Selected extract
****************
The established controls for the squash vine borer are somewhat deficient. The gardener who goes on the offensive for controlling this pest will: A. Inject Bt into the hollow stems near the base. B. Slit open the stem, remove the borers, then cover the infected stem with soil in order to grow additional roots. C. Cover the plant base with shaving cream or some other barrier. D. Cover the plant with a row cover; then pollinate by hand. These procedures seldom work well because the borers from previous seasons have entered your soil and pupated. In fact, following the above prescriptions will insure that you continue year after year to cultivate the squash vine borer as though they were your pets. The Bt does not work, because the borers work in the solid portion of the plant base, and some always seem to escape. The slitting operation does not work because you always miss one or two borers, and the plant is too weak to save at that point anyway. The barriers and row covers don't work because your pets are already in place, despite your crop rotation efforts. The above are mostly anecdotal remedies, similar to those for slugs and snails; a real waste of time and effort.
With this pest, it is better to operate with defensive tactics. First, minimize your plantings of hollow stemmed cucurbits. Instead of pumpkins or winter squash, grow butternut squash. Limit your summer squash to a single variety or grow a solid stemmed variety such as Zucchetta rampicante (Pinetree Seeds Co.) As soon as your hollow stem summer squash starts to lay down from the weight of the plant, place aluminum foil on the ground underneath the stem at the base to disorient arriving moths. This will result in minimizing the attraction of your garden to the moth from adjacent and removed properties. Second, minimize the number of moths originating on your own property, by not allowing any larvae to reach the ground, ever. We'll discuss how to do that in the next paragraph. The result of this procedure, is that over time you will eliminate the number of moths hatching on your own property. And, in a few years you will have no moths except for the stray one that was blown to your property by the wind. Since you have minimized your hollow stem plantings, the outside incursions will be small, infrequent, and occur in random years if your immediate neighbors are not also growing hollow stemmed cucurbits. If they are, then you need to act in concert. If you live near to commercial growers of cucurbits, the problem may well be insurmountable. You would have to follow all of these suggestions in addition to protecting your plants with row covers. In addition, there may be some sections of the country where the squash vine borer moth is found in great numbers.
****************
Stored data
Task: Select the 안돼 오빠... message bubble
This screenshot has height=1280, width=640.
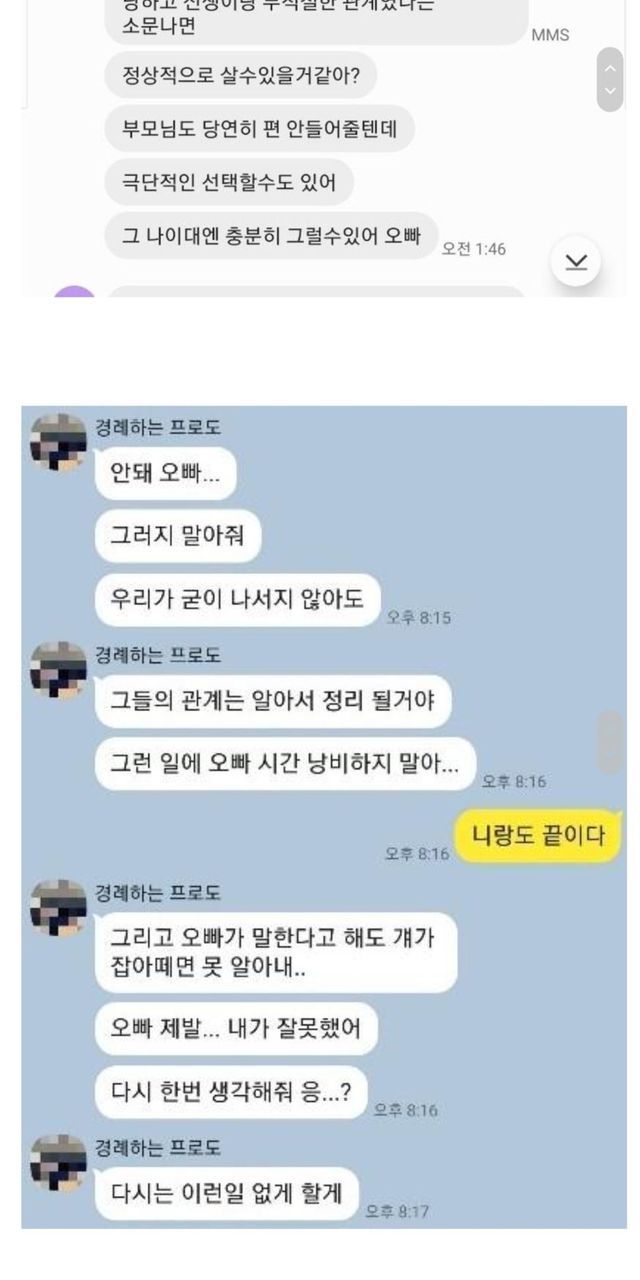Action: pos(166,474)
****************
Prompt
Pick up the squash vine borer text after its last sentence and write the next part, starting with how to keep the larvae from ever reaching the ground.

Output
As to procedure, here is where I suggest you start: First, plan on succession plantings. Pretend that your zucchini is lettuce or any other veggie that we are accustomed to replant several times. Harvest as much fruit as you can before the stems are invaded. Inspect every day that you harvest, and guess when it is about one week before first leaf wilt, based on the amount of frass and the number of holes in the stem, then pull the entire plant out of the ground. Cut off the lower section containing the larvae, and place in a bucket of water, or soapy water, or no water - whatever it takes to destroy existing larvae, or at least prevent them from ever reaching any soil, so that they can never pupate, or wrap in plastic wrap and send to the landfill with your trash. Put the rest of the plant in your compost pile. Plant one or two (or more, depending upon family size) zucchini seeds every 14 to 21 days, so you will always have fruit all summer. Over the years, your squash vine borer problem will slowly disappear (again, depending upon your immediate neighbors.)
If you minimize the attraction, gradually destroy all those moths originating on your property, and plant successively, you will enjoy plenty of summer squash, and eliminate the need for chemicals on one more garden challenge. If you have but little space for summer squash, then your succession starts will have to be in containers. As you throw each infected plant away, another good sized one will be ready to take its place. Instead of having a continuous supply of squash, you might have to go without squash for a week or two between plants. That will not be hard to take, compared to the alternative.